Aktuell sehen wir, wie wichtig die Digitalisierung von Arbeitsabläufen ist, sei es in der öffentlichen Verwaltung oder in der Wirtschaft. Die Frage hat meines Erachtens zwei Aspekte: Erstens wird deutlich, dass solche Behörden und Unternehmen, die bereits vor dem Ausbruch der Pandemie über eine gute IT-Infrastruktur verfügten, klare Vorteile haben und besser dazu in der Lage sind, ihren Betrieb aufrechtzuerhalten. Zweitens muss aber auch klar sein, dass Digitalisierung nur sinnvoll funktionieren kann, wenn die IT-Systeme auch geschützt sind – gerade für die Behörden und die Betreiber Kritischer Infrastrukturen.

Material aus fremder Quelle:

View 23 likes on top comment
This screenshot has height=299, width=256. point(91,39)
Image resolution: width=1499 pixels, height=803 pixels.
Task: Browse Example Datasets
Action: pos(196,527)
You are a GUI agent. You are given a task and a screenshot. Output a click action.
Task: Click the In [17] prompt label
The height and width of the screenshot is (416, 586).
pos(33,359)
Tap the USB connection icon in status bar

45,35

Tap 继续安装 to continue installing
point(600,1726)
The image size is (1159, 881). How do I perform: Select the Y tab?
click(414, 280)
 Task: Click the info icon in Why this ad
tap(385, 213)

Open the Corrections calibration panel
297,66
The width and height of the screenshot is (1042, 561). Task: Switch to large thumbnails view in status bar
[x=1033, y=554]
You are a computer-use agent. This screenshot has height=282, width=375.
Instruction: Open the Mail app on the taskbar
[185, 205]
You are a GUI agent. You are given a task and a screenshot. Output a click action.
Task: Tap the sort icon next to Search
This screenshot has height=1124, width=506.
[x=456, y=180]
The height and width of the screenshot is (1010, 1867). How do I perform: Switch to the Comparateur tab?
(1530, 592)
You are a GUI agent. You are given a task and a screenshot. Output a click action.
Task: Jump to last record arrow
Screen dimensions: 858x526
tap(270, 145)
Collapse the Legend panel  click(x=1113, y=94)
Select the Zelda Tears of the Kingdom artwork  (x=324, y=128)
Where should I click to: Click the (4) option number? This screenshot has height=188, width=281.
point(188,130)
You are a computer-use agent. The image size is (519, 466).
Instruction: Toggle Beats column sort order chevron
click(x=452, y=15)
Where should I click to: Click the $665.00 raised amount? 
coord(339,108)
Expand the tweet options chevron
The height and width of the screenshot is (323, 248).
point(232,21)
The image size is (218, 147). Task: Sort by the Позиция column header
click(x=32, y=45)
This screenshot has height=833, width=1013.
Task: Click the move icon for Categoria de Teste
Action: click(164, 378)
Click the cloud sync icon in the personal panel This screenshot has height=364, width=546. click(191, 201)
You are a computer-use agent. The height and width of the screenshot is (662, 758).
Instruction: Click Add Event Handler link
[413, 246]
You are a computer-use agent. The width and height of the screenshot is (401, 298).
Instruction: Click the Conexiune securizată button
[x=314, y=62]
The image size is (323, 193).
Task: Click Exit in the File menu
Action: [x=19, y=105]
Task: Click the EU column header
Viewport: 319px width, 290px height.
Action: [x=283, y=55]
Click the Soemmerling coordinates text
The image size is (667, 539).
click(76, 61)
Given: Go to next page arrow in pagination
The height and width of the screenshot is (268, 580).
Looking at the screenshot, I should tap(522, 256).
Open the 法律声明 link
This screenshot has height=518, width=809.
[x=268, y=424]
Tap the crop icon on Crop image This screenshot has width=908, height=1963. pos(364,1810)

Wenn die Sicherheit nicht gegeben ist, kann die Handlungsfähigkeit des Staates auf allen Ebenen gefährdet sein. Im Ergebnis kann dies beispielsweise zu einer Gefährdung der öffentlichen Sicherheit führen. Hier gilt es, Resilienz und Schutzniveau zu erhöhen.

Ihr Gesprächspartner

Peter Wirnsperger leitet das Marktsegment Government und Public Services innerhalb von Risk Advisory sowie das Marktsegment Civil Government deutschlandweit. Er ist seit 2003 bei Deloitte und setzt seine mehr als 20 Jahre Erfahrung bei Implementierungsprojekten bei Behörden und Unternehmen aller Sektoren und Größen um.